In addition to her acousmatic compositions, her work is also regularly associated with video and experimental films, with dance and with installations. Her harbour symphony L’Appel des machines soufflantes (“The Call of Blowing Machines”), a commission of Radio-Canada, was premiered in March 1998 at the Port of Montréal and in 1999 she was an invited composer during the Rien à voir (5) concert series produced by Réseaux (Montréal).

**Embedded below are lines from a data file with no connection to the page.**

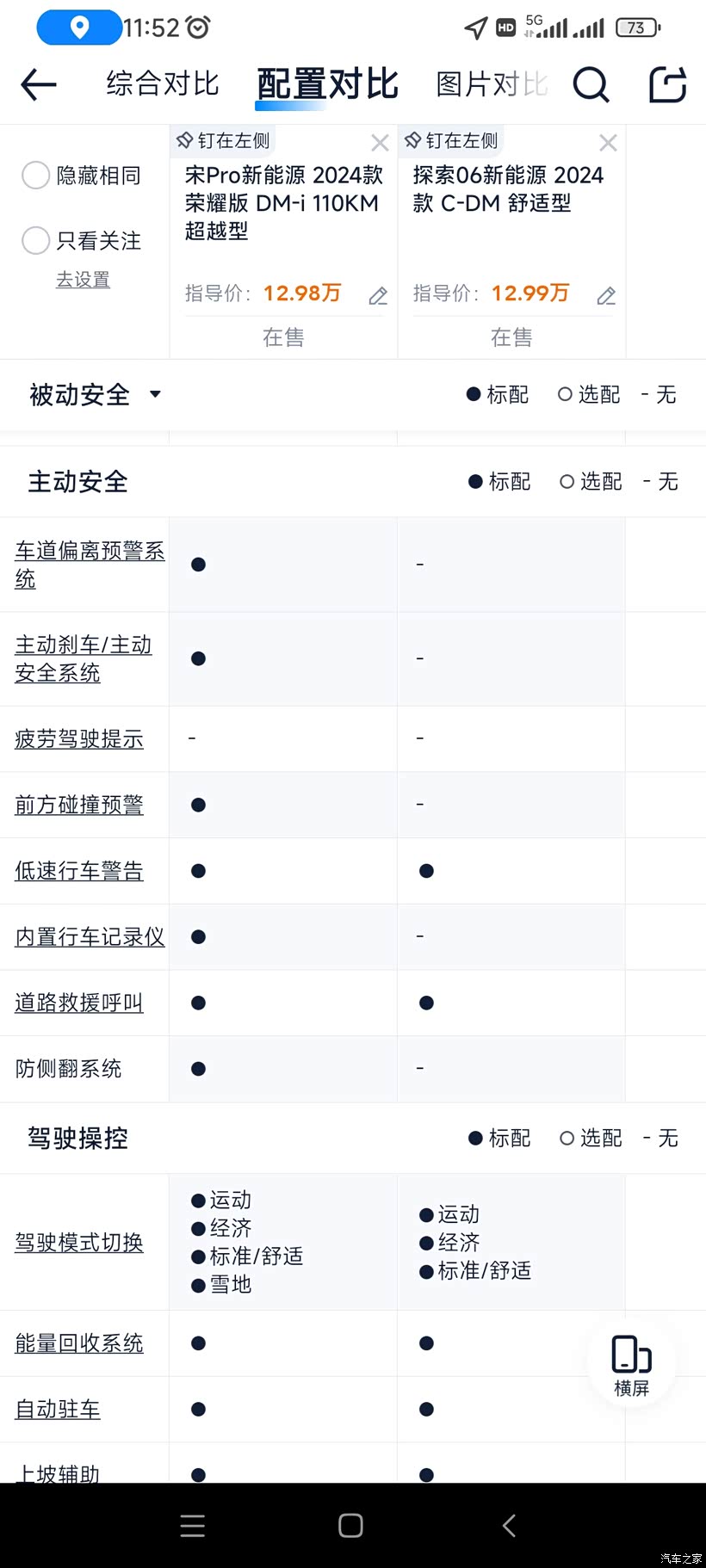Screen dimensions: 706x1568
Task: Open the search magnifier icon
Action: (x=591, y=84)
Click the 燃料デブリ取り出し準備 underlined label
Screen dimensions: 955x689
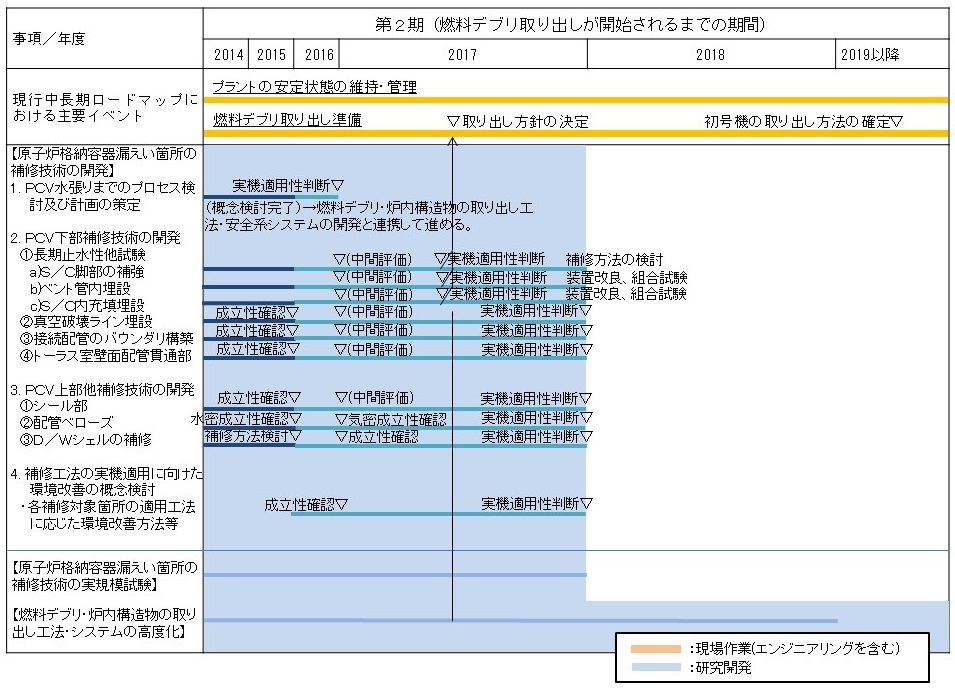(287, 121)

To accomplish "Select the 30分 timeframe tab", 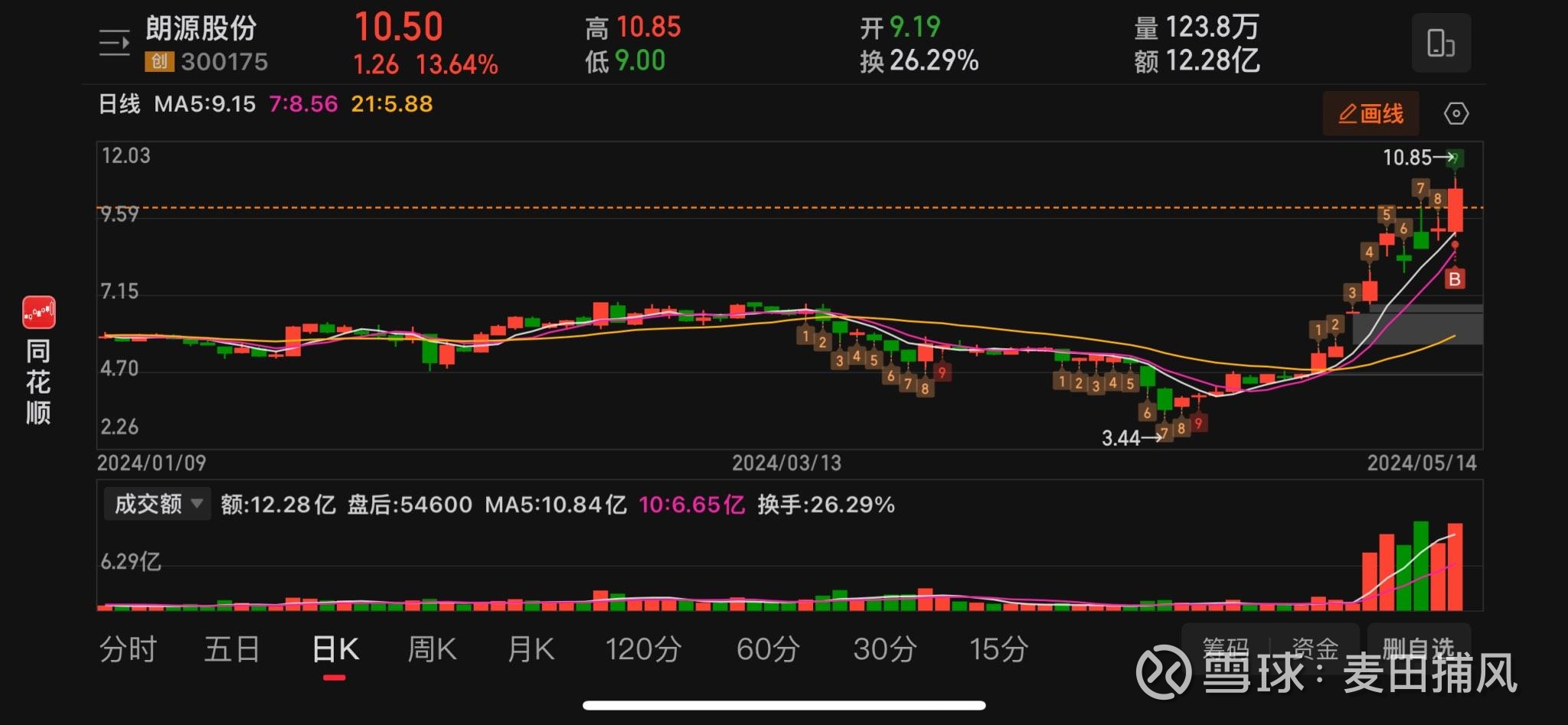I will point(885,649).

Finalist in the Ciber@rt (Valencia, Spain, 1999), Musica Nova (Prague, Czech Republic, 2001) and Bourges (France, 2002) competitions, her works are regularly performed and broadcast during numerous national and international concerts and festivals.

www.theresatransistor.ca
www.electrocd.com/en/bio/jean_mo/discog/

nathan mcninch is a consummate tinkerer whom on occasion makes art and music. nathan has released sound work for a handful of independent record labels including: oral, important records, moar and his own petite sono. he has also produced sound works for a variety of other mediums including: installation, video radio, and the internet.

http://petitesono.com/

About immerson:

immerson is a concert event and philosophy initiated by France Jobin that proposes creating an environment dedicated to an enhanced listening experience through the physical comfort of the audience by means of a specifically designed space.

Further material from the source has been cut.